L’ultimo lavoro della compagnia Città di Ebla, The dead, presentato al Teatro Gobetti nell’ambito della 18esima edizione del Festival del Colline Torinesi, prende liberamente le mosse da un’ opera letteraria, alla ricerca di un dispositivo originale di rappresentazione. Dopo la “Metamorfosi” di Kafka, la compagnia sceglie come riferimento il celebre racconto di Joyce, “The dead”, ultimo brano della raccolta “Gente di Dublino”, qui assunto come fonte ispirazione e molla di un meccanismo creativo che di proposito non vuole volgersi verso una riproposizione dell’opera nel suo registro testuale, ma si pone alla ricerca di un’autonomia nei linguaggi, nei contenuti e nell’estetica.
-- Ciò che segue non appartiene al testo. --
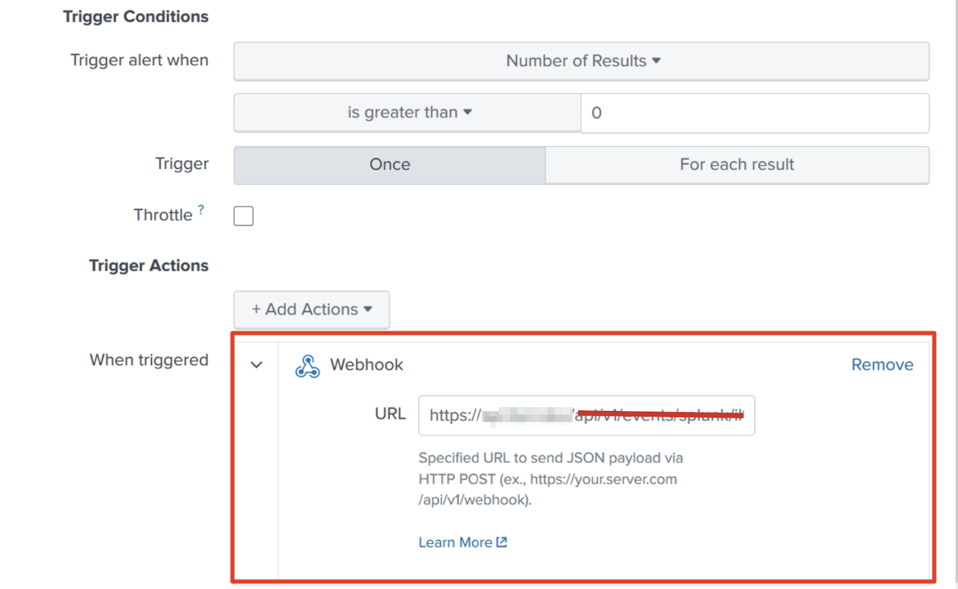The image size is (958, 589).
Task: Remove the Webhook action
Action: point(882,365)
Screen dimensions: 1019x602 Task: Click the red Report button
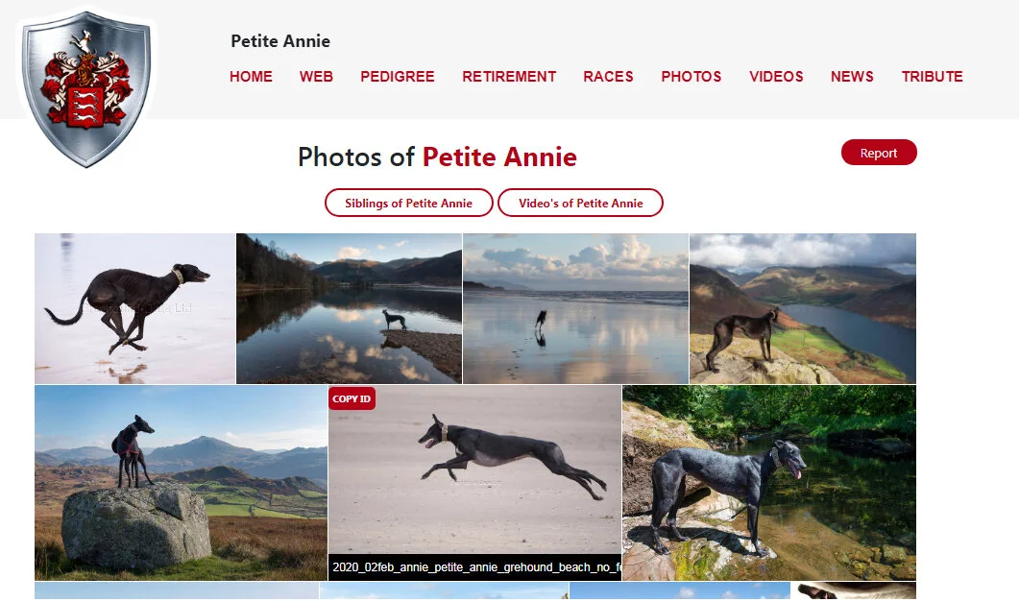[879, 153]
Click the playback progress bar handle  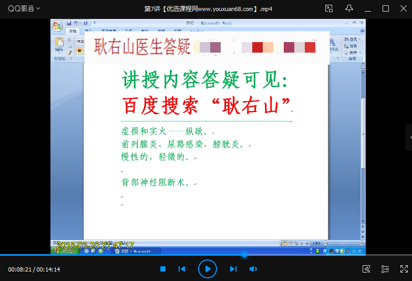coord(244,255)
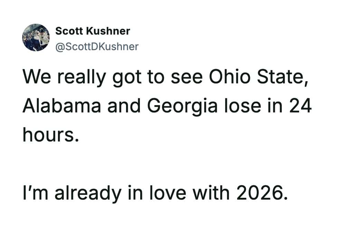
Task: Click the word "and" between Alabama, Georgia
Action: tap(124, 107)
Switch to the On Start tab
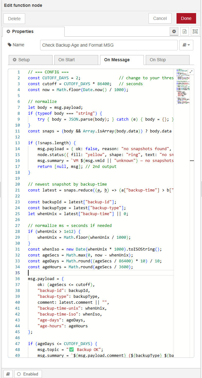Image resolution: width=202 pixels, height=378 pixels. (76, 60)
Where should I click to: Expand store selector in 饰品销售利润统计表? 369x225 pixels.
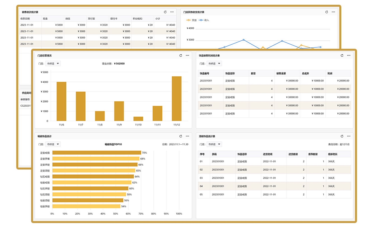pos(214,64)
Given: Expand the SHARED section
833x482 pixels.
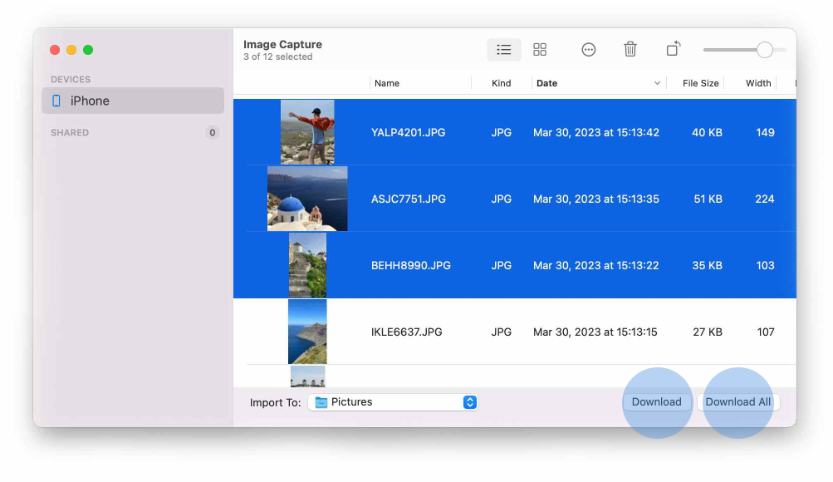Looking at the screenshot, I should click(x=69, y=132).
Sigarette, una caffettiera, un baule, calze. Dettagli quotidiani che popolano una stanza anonima. Fotografie scattate da un uomo di cui si intravedono solo le mani. Versa il caffè, lo porge alla donna, ma soprattutto la ritrae con insistenza, in modo impressionistico, quasi morboso. Uno sguardo maschile invadente, onnipresente, voyeuristico, che non si disperde mai nella donna, ma ribadisce sempre la propria posizione di soggetto. Lei, muta, spesso nuda, è resa oggetto di questa attenzione incessante. Sappiamo dal flyer che è una danzatrice (ma non la vediamo mai danzare) e che in lei si ricompone il ricordo di un amante perduto (ma non riusciamo a cogliere, nell’atmosfera rarefatta e frammentata, quel senso di nostalgia). Il suo corpo, sovraesposto e dissezionato nelle proiezioni, resta in penombra sulla scena, distante dallo sguardo del pubblico. Soprattutto il suo corpo resta silenzioso, non produce alcuna narrazione.
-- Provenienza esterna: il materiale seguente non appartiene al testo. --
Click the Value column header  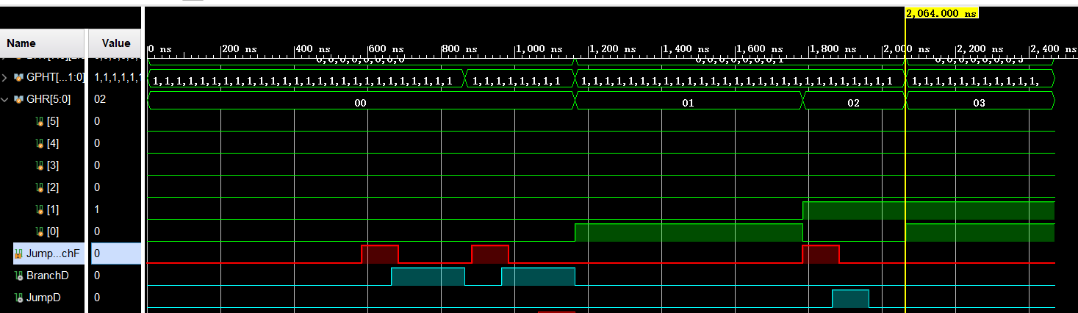[x=115, y=43]
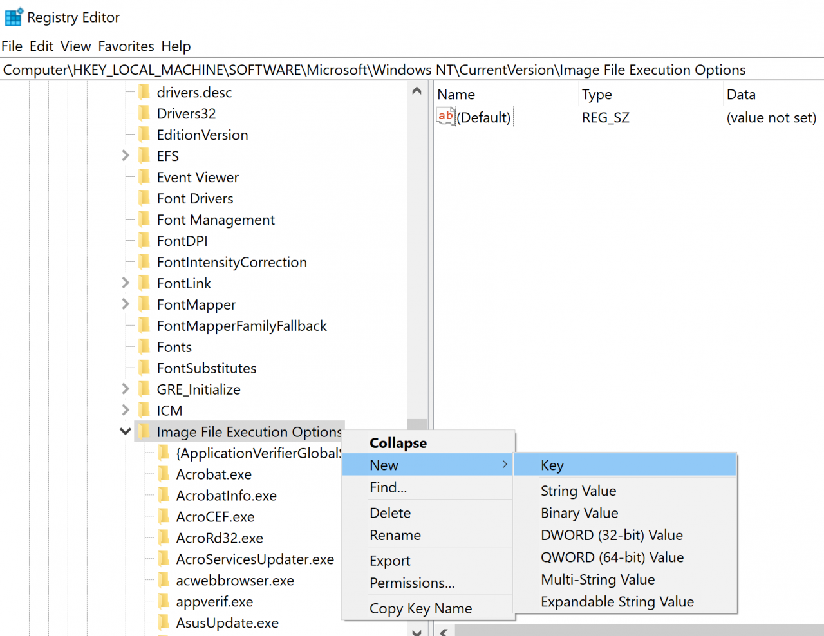Click the folder icon beside Event Viewer
The image size is (824, 636).
145,177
La scena, allestita come una qualunque stanza da letto, è tagliata sul proscenio da un velo di tulle. Su di esso vengono proiettate le fotografie, scattate sul palco da Luca Ortolani, che si intersecano con le poche azioni compiute dalla performer Valentina Bravetti: mettersi le calze, toglierle, guardarsi allo specchio, fumare. Lo sfalsamento dei piani produce un senso di vertigine: qual è la realtà? La perdita dello sguardo verso molteplici piani conduce alla messa in discussione del punto di vista assodato, della visuale protetta e rincuorante. Il tappeto sonoro, curato da Franco Nardi, alterna rumori provenienti dall’esterno con sequenze di suoni che, nella relazione con le immagini, fanno da contraltare emotivo e percettivo alla narrazione. Come nel racconto, il finale è segnato dalla caduta della neve, che, celando i contorni di tutte le cose, le rende indifferenziate e ne determina la fine.
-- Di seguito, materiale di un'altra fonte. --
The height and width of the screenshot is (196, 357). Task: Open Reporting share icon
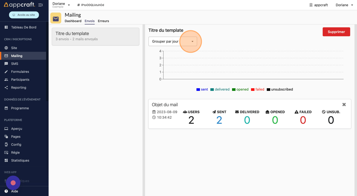coord(6,87)
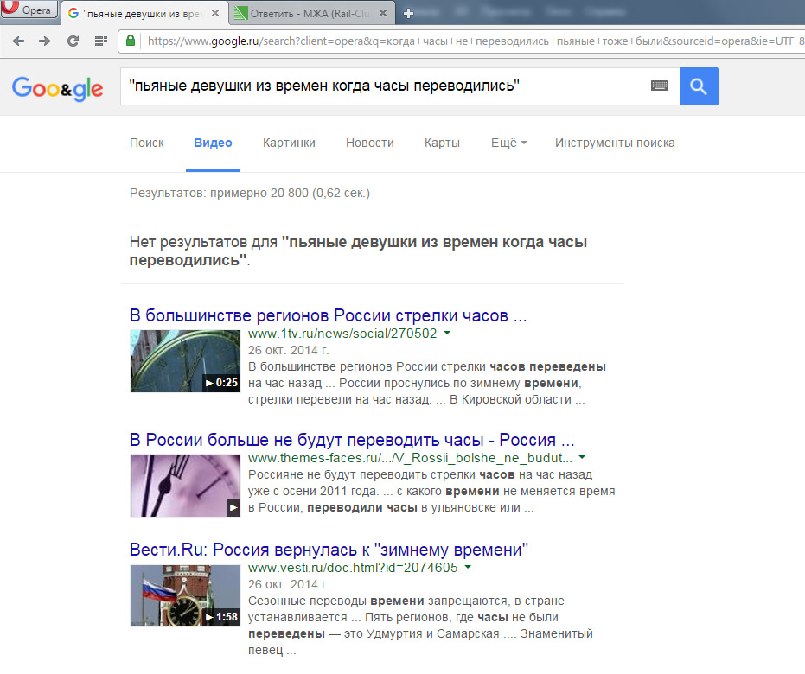Go to Google home via logo

(x=57, y=87)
E la sua anima gli svanì adagio adagio nel sonno mentre udiva lieve cadere la neve sull’universo, e cadere lieve come la discesa della loro estrema fine sui vivi e sui morti.
Del celebre racconto viene ricercata l’aura epifanica dell’emersione del ricordo, ma lo spettacolo sembra scivolare nel formalismo e, intriso com’è di compositi effetti scenici, finisce col dare vita ad una narrazione effimera. La performer sulla scena compie un numero veramente esiguo di azioni, non particolarmente significative, l’atmosfera sembra sospesa, in attesa di qualcosa che non arriva.
La ricerca estetica di Angelini risulta interessante, ricca di immagini intense, tagli di luce non banali e sonorità incalzanti, pur non riuscendo a trasformarne l’intima struttura in una forma spettacolare, e rimanendo prossima ad una sorta di elaborazione installativa, di cui anche la dimensione scenica (come già era successo per il lavoro su Kafka) amplifica il nesso. Nel sempre difficile equilibrio dei contesti scenico performativi in cui la parola è assente, nella mancanza di quell’elemento umano, non-mediato, la narrazione del corpo, magari attraverso il movimento, può costruire una drammaturgia autonoma e convincente.
Ma la regia pare voler chirurgicamente sottrarre anche questo elemento di costruzione intellegibile di significato, e così se per un verso l’uso di strumenti e tecniche che allarghino la gamma di azioni e possibilità può essere una fonte di ricchezza, rimane tangibile il rischio per chi assiste di non raccogliere sufficienti elementi o di avvertirli come sfuggenti per la costruzione dei regimi di senso, fondanti l’opera d’arte stessa.